• **INSTRUCTIONS FOR THE TASK**
Please reproduce the data exactly, excluding any pictures it contains.

==*==

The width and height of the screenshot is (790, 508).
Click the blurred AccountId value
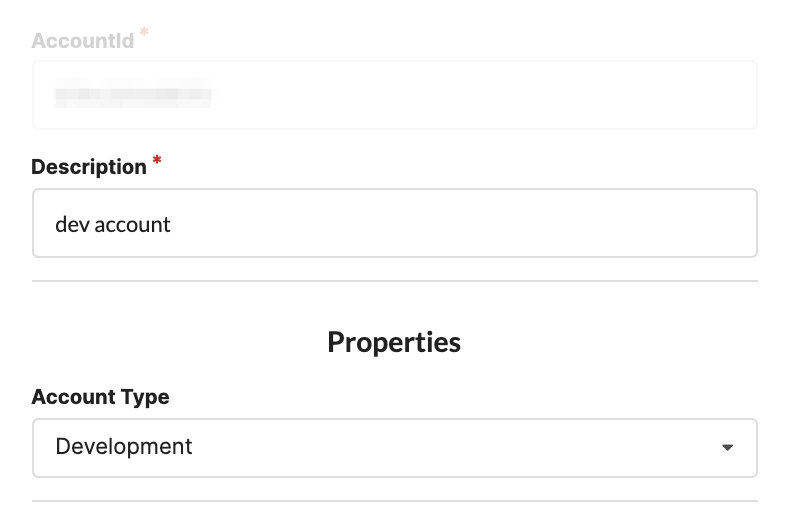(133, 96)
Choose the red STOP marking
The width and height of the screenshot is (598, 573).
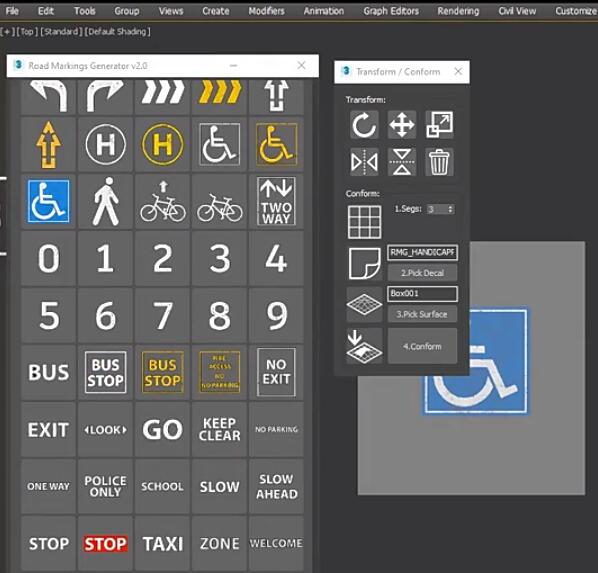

==*==

• **REPLY TO THE EXERCISE**
The width and height of the screenshot is (790, 508).
Click the blurred AccountId value
(133, 96)
Choose the red STOP marking
The width and height of the screenshot is (598, 573).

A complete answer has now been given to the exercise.